I think of my friend who didn’t get the news she wanted this week about her short term outcome and the tears accelerate further. I rejoiced at the end of my treatment on Wednesday, and she was told her treatment needed to continue for a while longer. Where is the fairness in that? I hate this feeling. It’s very very hard to know for now you might have a little win – feel some hope and relief that cancer and chemo may be leaving your life, when someone close to you doesn’t have that today. Not fair. But when is cancer fair? It rips into peoples lives and takes what it needs with not thought for what it leaves behind.
I don’t know how long passed but my daughter is back next to me. She is holding my hand as I count down from 10 so my husband can inject my stomach. In goes the juice to stimulate the bone marrow back in to production. I am so fed up of needles now. I feel it jab in to my stomach (probably touched the pasta I ate way too much of tonight) and feel it shoot out again. It is spring loaded. It’s not painful as such. I am just weary of them now. I have had over 70 injections by the time I finish these. This includes blood tests, chemo treatments and Zapotin shots.
There is more to come I know. But tonight I cannot go there. I doze off. Daughter gets my ear plugs, eye mask, meds and turns off the light. I fall under the sleepy spell once more. Not for long. I wake up with a start. How the hell did Christmas get here so soon? It has only just been bonfire night??!! It seems not, as there are 10 drummers drumming on my sternum. I can feel their tiny black steel capped boots marching up and down on my chest bones.
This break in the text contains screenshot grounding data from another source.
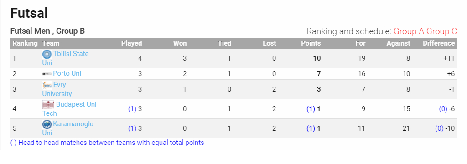467x164 pixels.
Task: Switch to Group C ranking and schedule
Action: pyautogui.click(x=441, y=31)
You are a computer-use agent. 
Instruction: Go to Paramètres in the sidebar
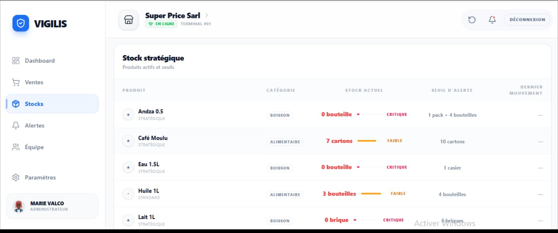coord(40,177)
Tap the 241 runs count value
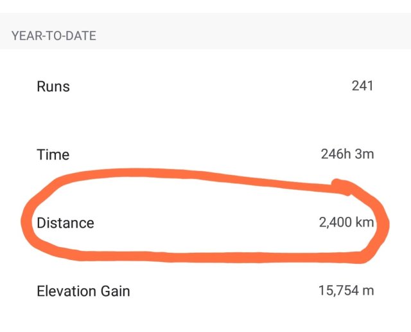Screen dimensions: 411x332 pos(362,86)
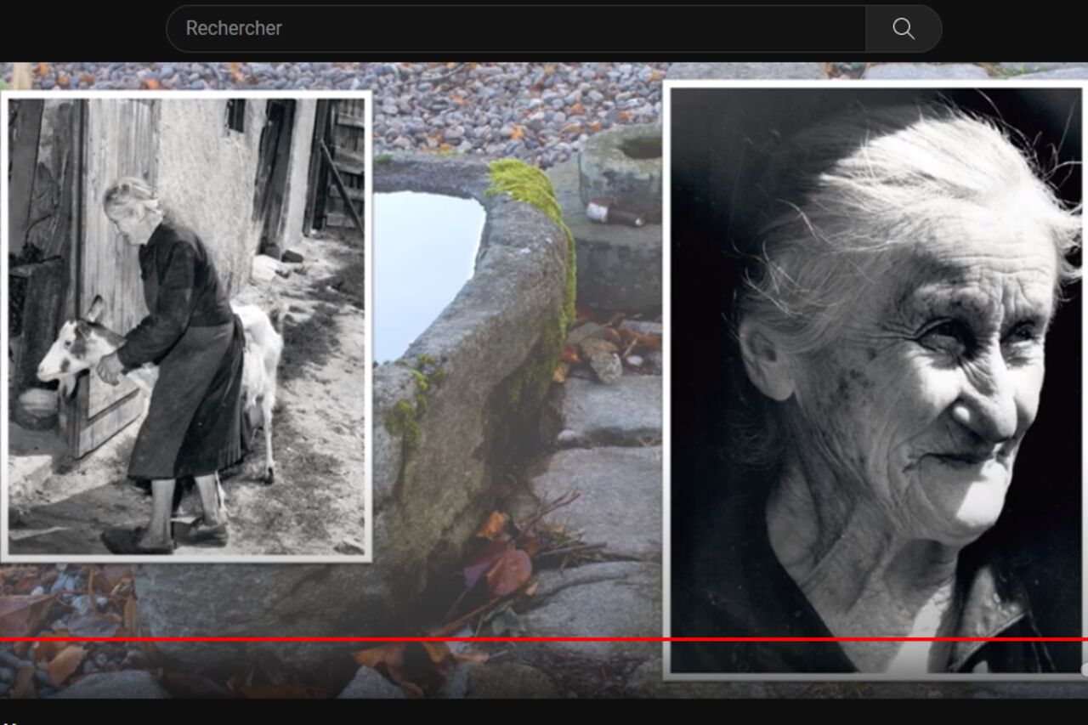1088x725 pixels.
Task: Click the red autumn leaf below the trough
Action: [x=507, y=571]

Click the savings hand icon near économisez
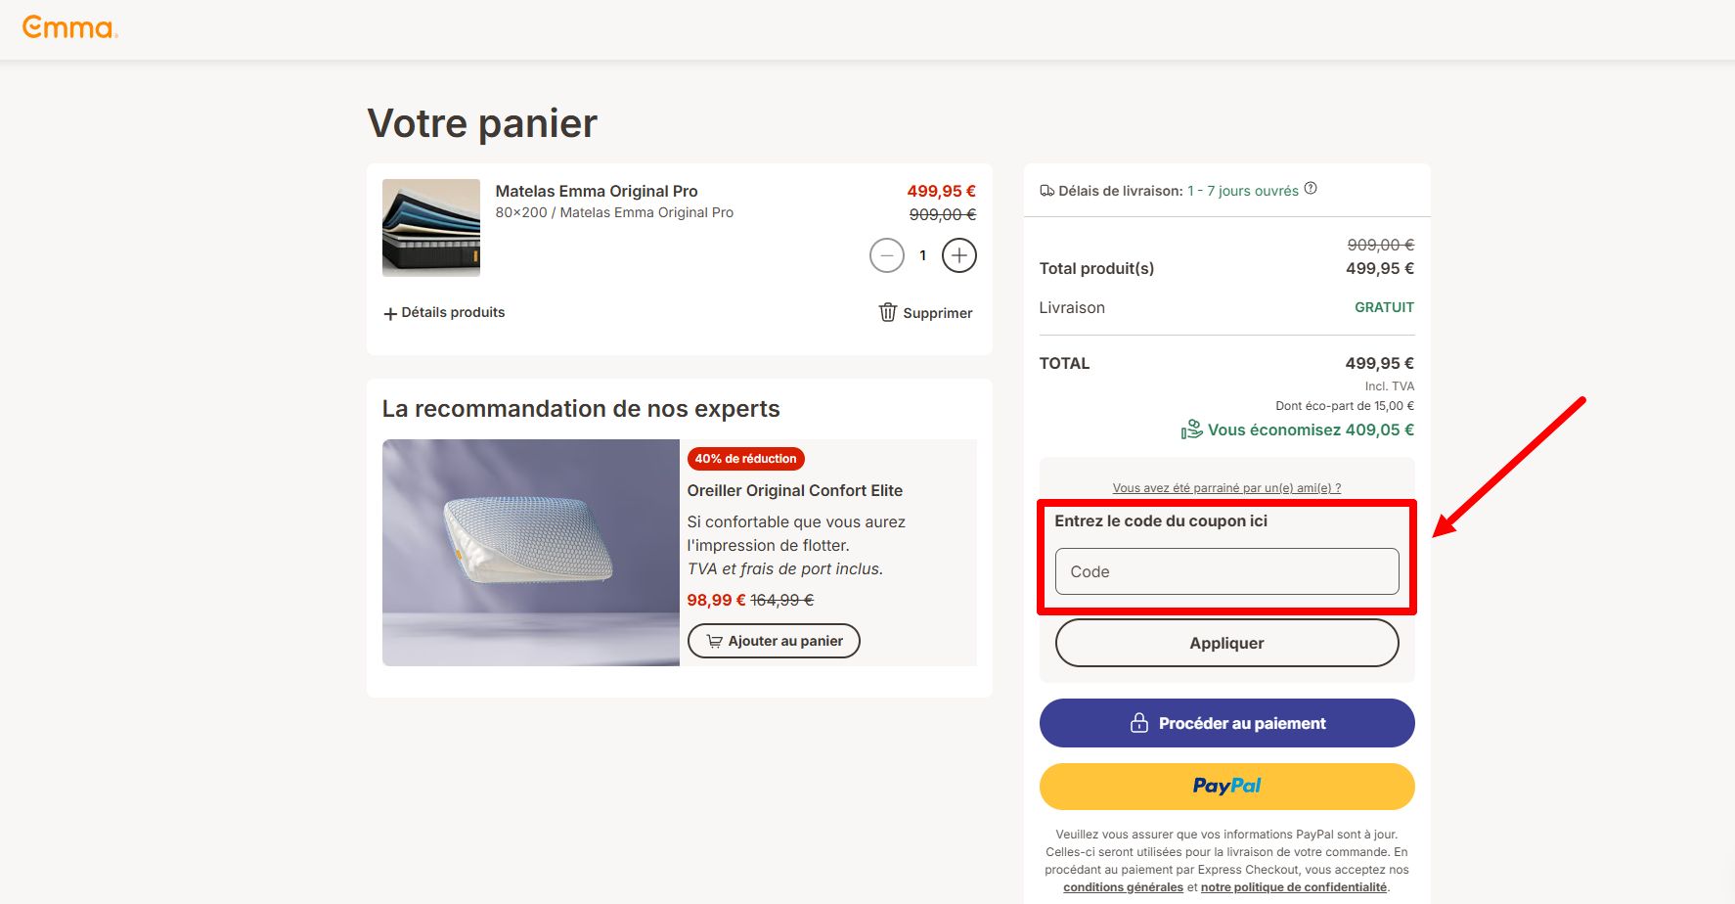[1191, 429]
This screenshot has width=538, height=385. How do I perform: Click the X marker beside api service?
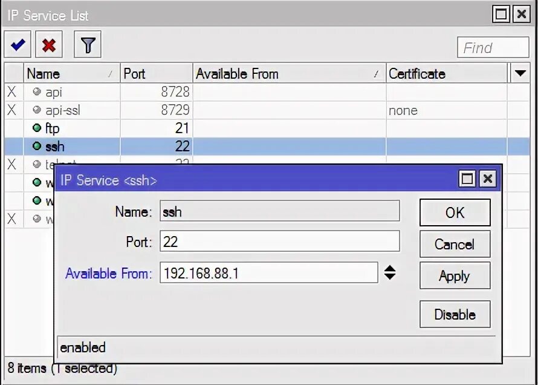(11, 91)
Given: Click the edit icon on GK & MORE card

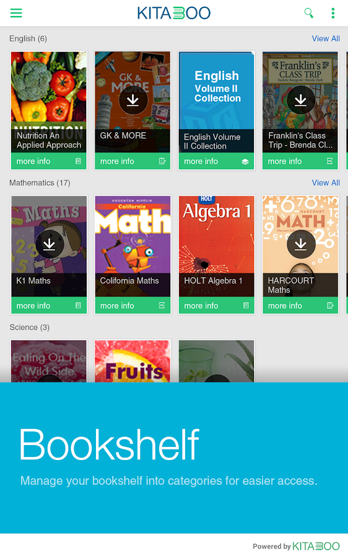Looking at the screenshot, I should 162,161.
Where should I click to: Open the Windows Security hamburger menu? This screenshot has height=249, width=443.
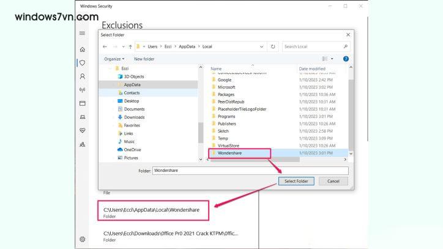coord(82,33)
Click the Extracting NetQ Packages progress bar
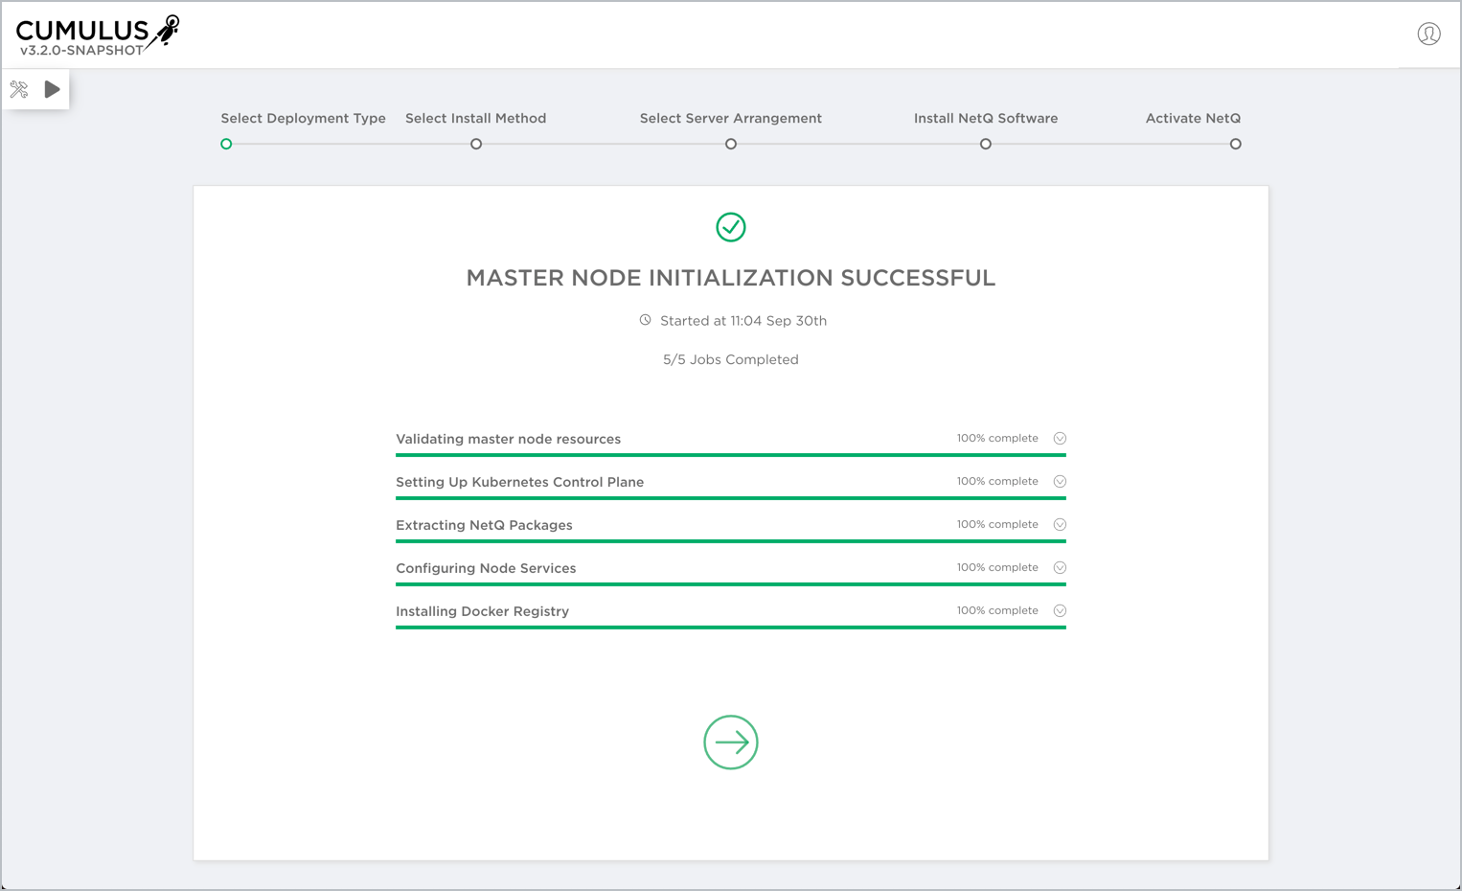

I flick them away but still the pain continues. It rises – ebbs and flows – I try and control it with my breath. I rummage around in my head for distractions. ‘Good things that have happened today’, is the first thing that comes to me. I think of my clients – how I could have left them feeling after our session. We made progress today and reflected on distance travelled so far in therapy.
That helps – so I settle with that and let it play out. I think about how I finished treatment and how much I have dealt with and got on with – almost on autopilot. Crappy word, but I’m tired and need to sleep now. Pen down, light off. Body scan. The drumming is a faint noise – they have moved on for now – so I pull the duvet over my hot and sticky scalp and drift off.